***** TEXT PROVIDED

Driving may never fully bounce back
Increased working from home and use of e-commerce will be "powerful and enduring" in the U.S. — potentially enough to reduce auto miles traveled by up to 9% going forward, according to a new KPMG analysis.
Why it matters: The behavioral changes that stick around once the coronavirus crisis passes will affect power use, driving levels and oil demand — with repercussions for all those industries.
- The KPMG report takes a stab at specifically quantifying the potential long-term driving effects in the U.S., and what it means for the auto sector.
The big picture: While driving has recovered a lot from the depths of the pandemic, KPMG analysts say that going forward, U.S. vehicle miles traveled could drop by a range of 140 billion to 270 billion miles per year.
- The consultancy estimates that car ownership also could fall, from 1.97 to 1.87 vehicles per household.
- "That may not sound like much, but it could translate into 7 million to 14 million fewer vehicles on U.S. roads," the report notes.
What's next: That change would cut into car sales, but the stickiness of the pandemic lifestyle could also shake up the industry in other ways by increasing demand for delivery vehicles.
- "Both incumbent automakers and startups are working on innovative delivery-van designs, new power-train systems, and autonomous capabilities," they note.
Quick take: Look for intensifying competition in the electric delivery vehicle market, where several startups — notably Rivian, which has a huge deal with Amazon — and legacy players are in the mix.
The intrigue: The ultimate effects of the pandemic on auto and plane travel could hasten the peak of global oil demand, and some analysts think it may have already happened.

**********

**APPLY WHAT YOU READ:**
1. According to the article on post-pandemic driving, by how much could car ownership per U.S. household fall?
2. Pick up the article on post-pandemic driving after its final sentence and write a few more sentences in the same style.

***** RECORDS PROVIDED

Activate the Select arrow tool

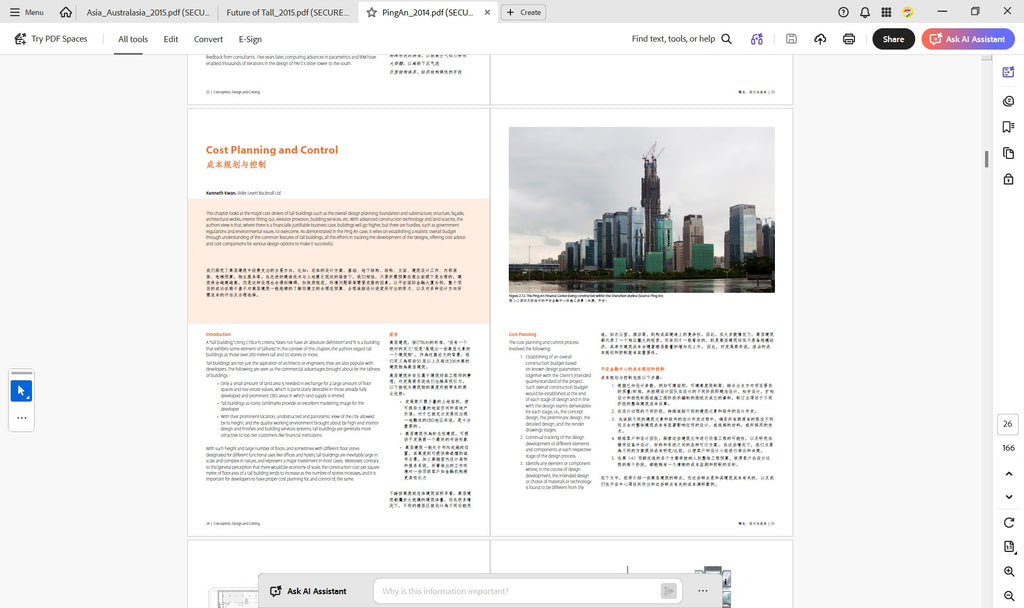(x=22, y=391)
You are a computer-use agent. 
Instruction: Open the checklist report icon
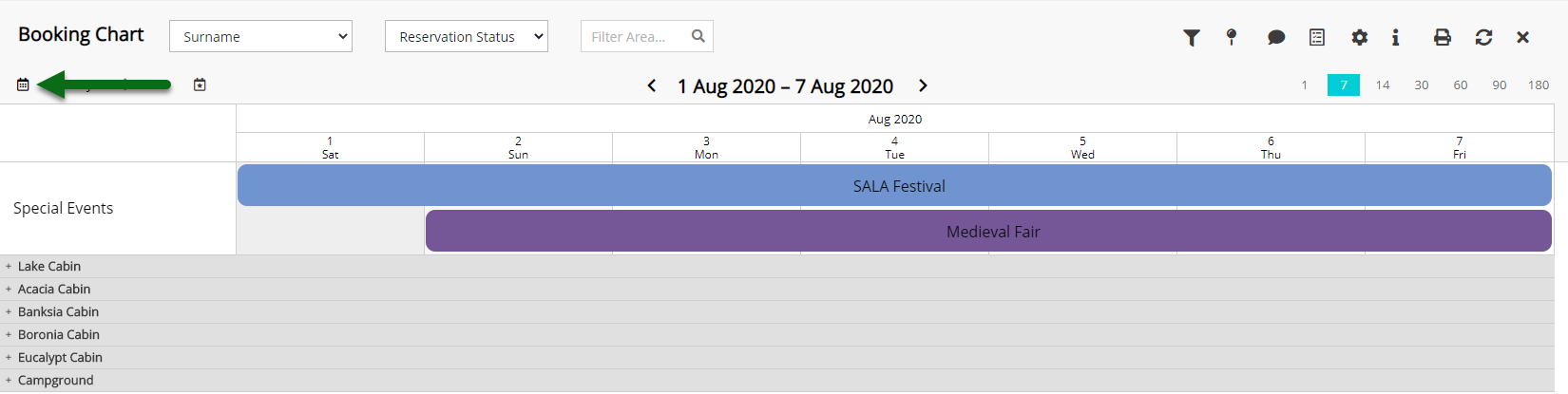point(1317,37)
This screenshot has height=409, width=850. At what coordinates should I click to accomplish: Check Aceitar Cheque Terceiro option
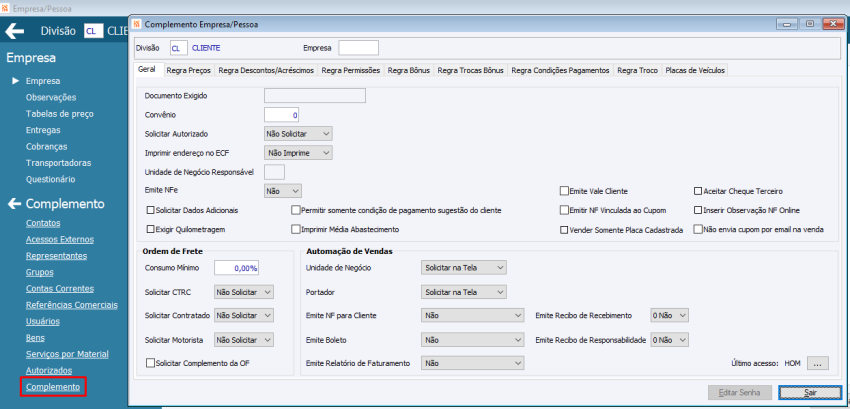pyautogui.click(x=698, y=190)
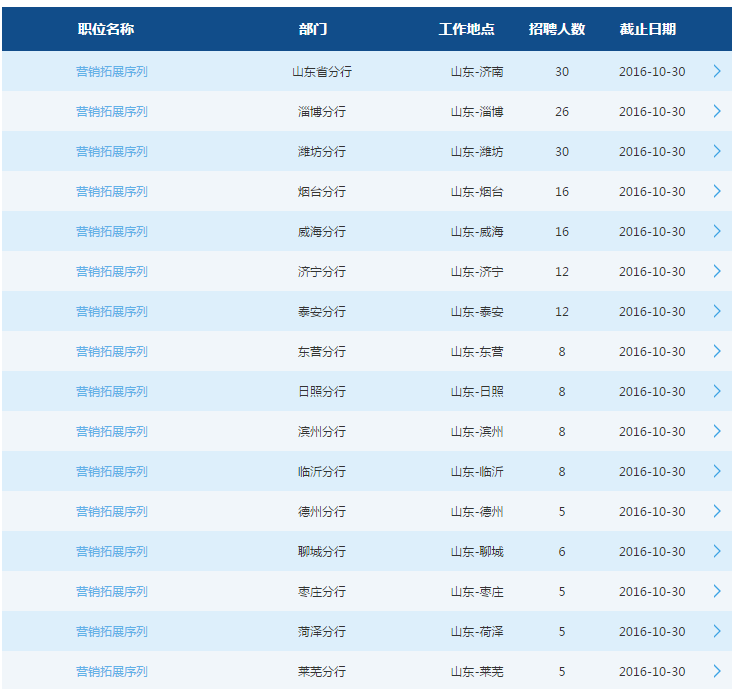Viewport: 735px width, 689px height.
Task: Click the right arrow in the 烟台分行 row
Action: 716,191
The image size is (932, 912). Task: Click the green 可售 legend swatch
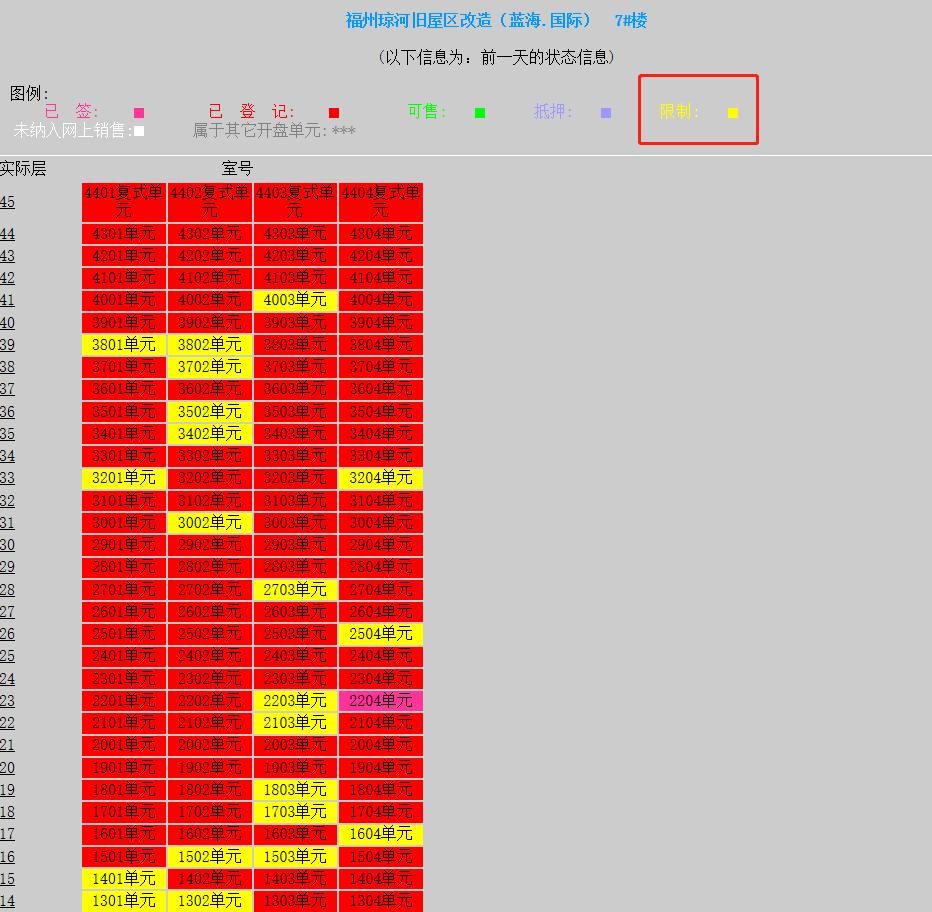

**********

**TASK RESPONSES:**
1. It could fall from 1.97 to 1.87 vehicles per household.

2.
- "Energy demand and certainly mobility demand will be lower even when this crisis more or less [is] behind us. Will it mean that it will never recover? It’s probably too early to say," Royal Dutch Shell CEO Ben van Beurden tells IHS Markit's Dan Yergin in an interview posted this week.
Yes, but: KPMG energy analyst Regina Mayor, in an email exchange, cautions against assuming that our new work and driving habits on their own will have a major long-term effect on motor fuel use.
- She notes variables like how much shopping trip reductions are offset by delivery truck miles, the potential for people to move out of urban areas, and avoidance of public transit and planes in favor of cars.
My thought bubble: It's possible to see a scenario where oil demand has peaked, but it would mean several forces — not just more remote work and shopping — moving in the same direction.
- Others include changes in trade and shipping patterns as countries look to localize supply chains, as well as economic recovery packages steering lots of resources into efficiency, electric vehicles and mass transit, and the jury's still out there.